Records from a dataset:
# # #

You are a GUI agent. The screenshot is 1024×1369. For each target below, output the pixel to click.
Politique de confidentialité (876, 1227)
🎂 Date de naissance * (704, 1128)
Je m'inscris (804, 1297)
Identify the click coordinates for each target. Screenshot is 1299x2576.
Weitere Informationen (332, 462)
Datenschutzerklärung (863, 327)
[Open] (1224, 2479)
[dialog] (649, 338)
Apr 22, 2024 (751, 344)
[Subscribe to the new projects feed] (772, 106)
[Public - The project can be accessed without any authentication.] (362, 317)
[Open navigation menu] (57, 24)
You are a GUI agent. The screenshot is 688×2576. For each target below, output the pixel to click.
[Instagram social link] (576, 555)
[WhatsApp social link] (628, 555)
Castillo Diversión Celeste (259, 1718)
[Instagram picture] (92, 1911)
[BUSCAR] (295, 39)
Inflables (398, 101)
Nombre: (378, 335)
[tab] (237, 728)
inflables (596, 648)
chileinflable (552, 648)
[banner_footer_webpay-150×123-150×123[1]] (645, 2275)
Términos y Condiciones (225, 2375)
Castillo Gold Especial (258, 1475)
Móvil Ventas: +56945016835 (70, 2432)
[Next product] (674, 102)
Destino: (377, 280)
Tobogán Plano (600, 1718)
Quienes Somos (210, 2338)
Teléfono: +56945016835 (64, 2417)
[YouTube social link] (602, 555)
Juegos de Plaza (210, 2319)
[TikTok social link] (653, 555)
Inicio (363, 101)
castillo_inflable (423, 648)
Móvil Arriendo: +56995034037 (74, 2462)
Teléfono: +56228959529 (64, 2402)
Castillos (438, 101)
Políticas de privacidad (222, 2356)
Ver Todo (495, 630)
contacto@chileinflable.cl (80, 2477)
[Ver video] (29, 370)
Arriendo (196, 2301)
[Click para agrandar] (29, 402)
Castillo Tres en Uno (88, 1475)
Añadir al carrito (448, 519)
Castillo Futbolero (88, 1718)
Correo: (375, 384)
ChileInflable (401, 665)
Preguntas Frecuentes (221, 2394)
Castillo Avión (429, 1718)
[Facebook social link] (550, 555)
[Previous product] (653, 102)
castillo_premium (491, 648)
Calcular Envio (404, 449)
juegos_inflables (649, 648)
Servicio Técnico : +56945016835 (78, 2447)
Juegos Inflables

# # #

What the task requires:
The answer should consist only of the lines from the one containing "Inflables (398, 101)" through the last line of the data, given again exactly.

Answer area:
Inflables (398, 101)
Nombre: (378, 335)
[tab] (237, 728)
inflables (596, 648)
chileinflable (552, 648)
[banner_footer_webpay-150×123-150×123[1]] (645, 2275)
Términos y Condiciones (225, 2375)
Castillo Gold Especial (258, 1475)
Móvil Ventas: +56945016835 (70, 2432)
[Next product] (674, 102)
Destino: (377, 280)
Tobogán Plano (600, 1718)
Quienes Somos (210, 2338)
Teléfono: +56945016835 (64, 2417)
[YouTube social link] (602, 555)
Juegos de Plaza (210, 2319)
[TikTok social link] (653, 555)
Inicio (363, 101)
castillo_inflable (423, 648)
Móvil Arriendo: +56995034037 (74, 2462)
Teléfono: +56228959529 (64, 2402)
Castillos (438, 101)
Políticas de privacidad (222, 2356)
Ver Todo (495, 630)
contacto@chileinflable.cl (80, 2477)
[Ver video] (29, 370)
Arriendo (196, 2301)
[Click para agrandar] (29, 402)
Castillo Tres en Uno (88, 1475)
Añadir al carrito (448, 519)
Castillo Futbolero (88, 1718)
Correo: (375, 384)
ChileInflable (401, 665)
Preguntas Frecuentes (221, 2394)
Castillo Avión (429, 1718)
[Facebook social link] (550, 555)
[Previous product] (653, 102)
castillo_premium (491, 648)
Calcular Envio (404, 449)
juegos_inflables (649, 648)
Servicio Técnico : +56945016835 (78, 2447)
Juegos Inflables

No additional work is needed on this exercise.